Gov. Greitens lays out safety plan for the City of St. Louis

ST. LOUIS – Gov. Eric Greitens, (R) Missouri, mapped out his plan for fighting crime in St. Louis Monday. He was flanked by members of law enforcement as he announced state troopers started patrolling St. Louis Interstates Sunday. He believes the effort will bring added crime fighting resources to an area that needs help.

The governor was greeted by protesters who support a higher minimum wage in St. Louis.  Protesters feel the crime problem could be reduced through higher wages and more jobs.  Greitens supported legislation that does not allow the minimum wage in St. Louis to climb higher than the state’s minimum wage.  He believes the policy will help attract more businesses to St. Louis.

The governor also met with the family members of crime victims during a private event at Greater Grace Church in Ferguson Monday night.

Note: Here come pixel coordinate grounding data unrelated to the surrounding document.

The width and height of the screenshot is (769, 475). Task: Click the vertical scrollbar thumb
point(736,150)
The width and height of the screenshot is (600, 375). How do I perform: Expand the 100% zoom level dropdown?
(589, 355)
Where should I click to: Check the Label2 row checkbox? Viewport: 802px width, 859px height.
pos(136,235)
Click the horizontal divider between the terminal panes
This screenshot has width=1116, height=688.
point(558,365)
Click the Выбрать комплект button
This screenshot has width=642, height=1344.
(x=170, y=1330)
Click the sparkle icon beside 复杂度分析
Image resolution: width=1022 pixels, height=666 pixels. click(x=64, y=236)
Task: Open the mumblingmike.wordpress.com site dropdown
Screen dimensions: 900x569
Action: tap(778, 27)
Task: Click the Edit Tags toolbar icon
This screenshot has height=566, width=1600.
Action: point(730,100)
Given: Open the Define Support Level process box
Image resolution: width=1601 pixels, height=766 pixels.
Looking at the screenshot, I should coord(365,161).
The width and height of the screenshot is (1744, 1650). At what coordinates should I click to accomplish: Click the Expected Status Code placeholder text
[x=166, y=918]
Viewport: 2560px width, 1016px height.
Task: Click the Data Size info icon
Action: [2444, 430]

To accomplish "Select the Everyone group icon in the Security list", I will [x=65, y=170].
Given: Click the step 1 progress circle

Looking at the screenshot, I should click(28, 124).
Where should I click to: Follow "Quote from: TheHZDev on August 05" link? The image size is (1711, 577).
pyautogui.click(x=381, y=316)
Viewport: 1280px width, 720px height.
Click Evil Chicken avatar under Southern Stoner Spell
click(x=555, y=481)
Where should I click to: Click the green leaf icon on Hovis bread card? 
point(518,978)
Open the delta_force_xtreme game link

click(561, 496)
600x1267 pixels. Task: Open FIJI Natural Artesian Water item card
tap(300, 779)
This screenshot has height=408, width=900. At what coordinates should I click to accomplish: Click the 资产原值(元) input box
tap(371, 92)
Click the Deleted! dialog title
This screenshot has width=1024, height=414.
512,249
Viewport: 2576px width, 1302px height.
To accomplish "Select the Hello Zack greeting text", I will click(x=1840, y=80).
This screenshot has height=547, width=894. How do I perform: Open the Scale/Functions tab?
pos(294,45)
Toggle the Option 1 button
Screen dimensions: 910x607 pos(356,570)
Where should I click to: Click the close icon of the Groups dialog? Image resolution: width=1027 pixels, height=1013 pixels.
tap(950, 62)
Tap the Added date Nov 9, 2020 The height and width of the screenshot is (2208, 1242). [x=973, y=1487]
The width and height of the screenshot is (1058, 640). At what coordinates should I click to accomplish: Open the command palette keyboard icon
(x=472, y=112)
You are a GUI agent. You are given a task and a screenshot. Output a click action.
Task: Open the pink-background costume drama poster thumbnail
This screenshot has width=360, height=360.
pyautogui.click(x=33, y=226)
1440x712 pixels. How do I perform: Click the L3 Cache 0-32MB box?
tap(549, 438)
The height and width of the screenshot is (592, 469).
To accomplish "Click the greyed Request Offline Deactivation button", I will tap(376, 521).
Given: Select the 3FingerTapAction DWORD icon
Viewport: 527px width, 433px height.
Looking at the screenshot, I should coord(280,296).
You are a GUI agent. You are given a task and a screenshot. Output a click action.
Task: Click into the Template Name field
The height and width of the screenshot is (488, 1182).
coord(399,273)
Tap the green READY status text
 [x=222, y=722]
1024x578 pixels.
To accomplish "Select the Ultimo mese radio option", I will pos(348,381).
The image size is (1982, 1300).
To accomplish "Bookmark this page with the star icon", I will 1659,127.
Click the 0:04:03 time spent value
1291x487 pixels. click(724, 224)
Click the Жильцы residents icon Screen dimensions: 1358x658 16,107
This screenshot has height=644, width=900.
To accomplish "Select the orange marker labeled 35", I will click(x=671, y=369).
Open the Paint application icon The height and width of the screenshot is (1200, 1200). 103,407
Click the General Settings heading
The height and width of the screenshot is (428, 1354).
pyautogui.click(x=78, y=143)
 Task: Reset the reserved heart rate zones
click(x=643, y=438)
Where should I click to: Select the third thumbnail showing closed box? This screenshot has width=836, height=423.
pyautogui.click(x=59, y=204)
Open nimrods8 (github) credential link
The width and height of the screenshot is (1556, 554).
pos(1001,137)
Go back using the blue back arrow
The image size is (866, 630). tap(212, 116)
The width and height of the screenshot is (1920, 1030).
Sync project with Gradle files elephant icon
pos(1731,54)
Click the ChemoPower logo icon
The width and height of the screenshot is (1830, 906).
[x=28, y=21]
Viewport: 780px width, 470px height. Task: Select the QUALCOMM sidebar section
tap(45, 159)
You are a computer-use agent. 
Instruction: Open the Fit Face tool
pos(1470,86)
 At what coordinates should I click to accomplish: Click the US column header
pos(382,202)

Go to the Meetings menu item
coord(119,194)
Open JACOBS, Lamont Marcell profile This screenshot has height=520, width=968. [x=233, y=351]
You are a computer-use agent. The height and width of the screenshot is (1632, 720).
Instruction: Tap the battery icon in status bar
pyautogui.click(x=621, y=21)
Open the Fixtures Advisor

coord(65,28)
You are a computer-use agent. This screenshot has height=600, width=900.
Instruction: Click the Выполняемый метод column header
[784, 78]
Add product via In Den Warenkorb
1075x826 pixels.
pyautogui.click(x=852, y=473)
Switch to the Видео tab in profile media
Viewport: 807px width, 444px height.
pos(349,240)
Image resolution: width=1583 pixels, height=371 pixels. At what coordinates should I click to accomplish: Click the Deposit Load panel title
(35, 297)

“We sat down with mothers, fathers and brothers who are victims of violence, who told us about the affect this is has on families,” Greitens said.   “We also talked about how working together, bringing clergy together, the business community together, charity organizations together, we can together create safer streets.”

The governor said at the core of his crime fighting philosophy is building relationships.

“We’re also bringing in our director of the Department of Corrections, bringing the Department of Social Services into schools in the community, bringing in the Department of Mental Health to provide training for our officers to deescalate situations and reduce crime whenever possible,” said Greitens.

State Rep. Joshua Peters, (D), represents the state’s 76th district in north St. Louis.  He feels the governor is more interested in political grandstanding than fighting crime.

“The governor’s plan does nothing to get the root of solving crime here in the city of St. Louis,” said Peters.  “The governor actually has to be serious about fighting crime instead of grandstanding to get national recognition.  It’s ridiculous.”

Greitens dismissed that characterization saying, “There will always be critics.”